Quand un sculpteur se met à la gravure, il utilise ce moyen d’expression pour ses qualités tridimensionnelles avant ses possibilités graphiques. C’est le cas de Carles Valverde, jeune Catalan établi en Suisse depuis 1990, qui crée des constructions métalliques à la fois ludiques – des blocs s’assemblent à volonté – et ascétiques de par la simplicité et la pureté des formes. En gravure, il joue aussi de l’assemblage de pièces, telles des plaques d’acier taillées à la cisaille, pour obtenir une empreinte, c’est-à-dire une estampe sans encrage, où seuls les reliefs et les creux constituent l’image. Et plutôt que de gaufrer du papier, il soumet à la pression de la presse en taille-douce un matériau qui lui est connu, le plomb. Ce procédé éminemment personnel est d’une grande complexité, impliquant un collage à sec avec carton, feuille, plomb et papier appliqué. L’artiste dit lui-même que ce n’est pas tant les matrices qui créent l’estampe que l’ensemble du processus qu’il réalise dans l’atelier de Raymond Meyer à Pully, lieu de rencontre et de savoir-faire qu’il apprécie, et que l’image est la mise en mémoire de ces différentes opérations dans l’espace et le temps.

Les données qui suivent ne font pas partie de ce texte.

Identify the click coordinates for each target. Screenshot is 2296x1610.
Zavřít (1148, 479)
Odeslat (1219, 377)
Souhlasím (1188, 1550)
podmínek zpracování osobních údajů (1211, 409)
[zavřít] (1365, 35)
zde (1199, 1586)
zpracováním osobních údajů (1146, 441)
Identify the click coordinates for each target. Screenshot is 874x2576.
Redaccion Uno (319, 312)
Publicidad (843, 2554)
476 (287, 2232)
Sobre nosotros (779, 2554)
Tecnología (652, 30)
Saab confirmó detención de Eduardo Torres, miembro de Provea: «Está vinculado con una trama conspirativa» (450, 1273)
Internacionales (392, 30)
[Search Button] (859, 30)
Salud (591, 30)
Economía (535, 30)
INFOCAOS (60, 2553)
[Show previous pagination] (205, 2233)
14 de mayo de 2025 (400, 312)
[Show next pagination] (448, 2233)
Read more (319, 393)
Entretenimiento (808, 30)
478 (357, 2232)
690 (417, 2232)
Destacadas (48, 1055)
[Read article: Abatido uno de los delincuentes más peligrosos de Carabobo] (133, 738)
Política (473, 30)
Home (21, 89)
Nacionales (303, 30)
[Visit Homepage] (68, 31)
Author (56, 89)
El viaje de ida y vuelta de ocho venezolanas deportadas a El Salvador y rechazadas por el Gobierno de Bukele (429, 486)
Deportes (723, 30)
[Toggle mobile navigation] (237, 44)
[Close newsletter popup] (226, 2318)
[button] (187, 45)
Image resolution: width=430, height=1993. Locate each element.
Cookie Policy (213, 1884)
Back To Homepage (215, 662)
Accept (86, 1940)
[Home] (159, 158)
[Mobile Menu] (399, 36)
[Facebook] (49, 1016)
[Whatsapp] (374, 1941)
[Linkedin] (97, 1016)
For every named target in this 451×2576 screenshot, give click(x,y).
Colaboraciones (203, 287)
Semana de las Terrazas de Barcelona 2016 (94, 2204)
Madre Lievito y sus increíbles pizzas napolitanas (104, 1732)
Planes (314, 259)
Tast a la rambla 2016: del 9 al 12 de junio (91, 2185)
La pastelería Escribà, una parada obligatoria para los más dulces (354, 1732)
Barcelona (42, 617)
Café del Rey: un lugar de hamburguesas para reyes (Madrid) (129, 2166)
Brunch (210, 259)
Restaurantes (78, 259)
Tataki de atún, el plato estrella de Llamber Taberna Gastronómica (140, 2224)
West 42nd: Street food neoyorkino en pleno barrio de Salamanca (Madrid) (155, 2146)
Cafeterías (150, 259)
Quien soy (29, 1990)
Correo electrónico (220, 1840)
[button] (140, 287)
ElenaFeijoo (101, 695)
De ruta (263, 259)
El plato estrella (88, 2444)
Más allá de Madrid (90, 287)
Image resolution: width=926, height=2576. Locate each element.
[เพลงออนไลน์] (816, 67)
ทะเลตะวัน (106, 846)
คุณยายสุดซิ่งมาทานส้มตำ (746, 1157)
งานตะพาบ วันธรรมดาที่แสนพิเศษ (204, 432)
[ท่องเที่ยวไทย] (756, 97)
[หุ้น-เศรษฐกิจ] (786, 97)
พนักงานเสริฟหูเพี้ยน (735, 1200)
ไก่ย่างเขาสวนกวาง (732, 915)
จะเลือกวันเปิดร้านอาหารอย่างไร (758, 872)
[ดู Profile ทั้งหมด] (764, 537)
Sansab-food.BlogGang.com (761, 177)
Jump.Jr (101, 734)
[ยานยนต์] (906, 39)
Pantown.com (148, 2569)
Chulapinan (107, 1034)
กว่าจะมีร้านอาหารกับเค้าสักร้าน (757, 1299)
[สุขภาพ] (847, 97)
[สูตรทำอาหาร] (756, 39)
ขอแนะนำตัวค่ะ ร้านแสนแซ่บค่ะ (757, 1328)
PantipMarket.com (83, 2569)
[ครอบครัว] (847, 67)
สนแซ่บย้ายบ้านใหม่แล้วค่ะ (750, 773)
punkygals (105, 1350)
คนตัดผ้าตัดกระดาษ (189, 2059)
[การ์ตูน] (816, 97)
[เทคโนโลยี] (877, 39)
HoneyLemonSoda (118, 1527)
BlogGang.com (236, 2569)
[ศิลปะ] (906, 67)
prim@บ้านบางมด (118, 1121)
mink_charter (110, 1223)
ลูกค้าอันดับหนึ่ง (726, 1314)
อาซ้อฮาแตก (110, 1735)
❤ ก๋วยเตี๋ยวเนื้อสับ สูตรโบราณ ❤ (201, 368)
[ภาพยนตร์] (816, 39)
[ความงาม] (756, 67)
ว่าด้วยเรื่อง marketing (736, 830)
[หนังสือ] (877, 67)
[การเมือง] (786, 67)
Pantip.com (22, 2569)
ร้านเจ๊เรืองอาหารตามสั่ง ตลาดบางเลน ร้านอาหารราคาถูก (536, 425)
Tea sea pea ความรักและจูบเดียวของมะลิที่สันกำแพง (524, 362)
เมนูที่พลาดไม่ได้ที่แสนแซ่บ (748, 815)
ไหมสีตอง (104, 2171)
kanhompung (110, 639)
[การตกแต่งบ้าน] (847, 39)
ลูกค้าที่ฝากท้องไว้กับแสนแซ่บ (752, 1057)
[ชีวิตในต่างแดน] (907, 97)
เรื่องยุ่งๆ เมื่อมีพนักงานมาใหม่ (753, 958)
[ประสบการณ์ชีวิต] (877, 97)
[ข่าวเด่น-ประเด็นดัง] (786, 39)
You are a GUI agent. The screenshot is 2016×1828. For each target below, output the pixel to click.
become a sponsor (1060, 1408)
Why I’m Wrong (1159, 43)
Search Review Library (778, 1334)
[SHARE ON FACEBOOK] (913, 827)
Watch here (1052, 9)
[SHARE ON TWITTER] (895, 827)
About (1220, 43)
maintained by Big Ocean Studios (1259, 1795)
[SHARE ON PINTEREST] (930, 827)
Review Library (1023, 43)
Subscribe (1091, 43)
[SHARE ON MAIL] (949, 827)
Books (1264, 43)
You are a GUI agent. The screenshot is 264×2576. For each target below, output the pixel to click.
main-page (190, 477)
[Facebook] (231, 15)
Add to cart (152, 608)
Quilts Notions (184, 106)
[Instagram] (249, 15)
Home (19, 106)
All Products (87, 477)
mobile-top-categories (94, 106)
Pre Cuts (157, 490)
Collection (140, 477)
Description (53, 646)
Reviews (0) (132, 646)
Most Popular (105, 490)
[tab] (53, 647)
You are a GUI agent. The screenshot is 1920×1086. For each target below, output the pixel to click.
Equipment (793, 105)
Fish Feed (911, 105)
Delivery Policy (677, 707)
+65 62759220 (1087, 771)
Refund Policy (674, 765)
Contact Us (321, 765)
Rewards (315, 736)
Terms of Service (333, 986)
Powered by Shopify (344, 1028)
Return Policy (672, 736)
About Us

Ses estampes sont constituées de séries ouvertes, déclinaison de possibles sur un thème. La rigueur interne due à une composition rigoureuse se transforme en un rythme qui se déploie librement. Les quatre gravures de L’Oeuvre sont ainsi tant des pièces individuelles qu’un groupe de deux, trois ou quatre qui devient une nouvelle création en soi. L’œuvre va d’ailleurs se modifier selon le lieu où elle sera exposée, le plomb offrant une surface réflexive qui change de couleur et de luminosité par influence de l’entourage. L’ambiguïté du matériau, à la fois chaud et froid, mat et brillant, dur et souple, intéresse Carles Valverde qui y voit une forme d’alchimie. Sachant porter une écoute attentive aux accidents de parcours, raies, découpes irrégulières, empreintes indirectes, il laisse ses gravures s’échapper de l’univers du mental pour participer au monde vivant.
Les couleurs offertes par les différents papiers et le métal appliqué relèvent non du pictural mais de l’essentiel. Les matériaux se dévoilent nus, dans un sobriété soudain riche de par les juxtapositions créées par l’artiste. Ainsi, Carles Valverde révèle la sensibilité du sculpteur qu’il est, non pas tant par sa maîtrise de l’espace dans toutes ses dimensions, que par sa mise en valeur des pouvoirs de la matière elle-même.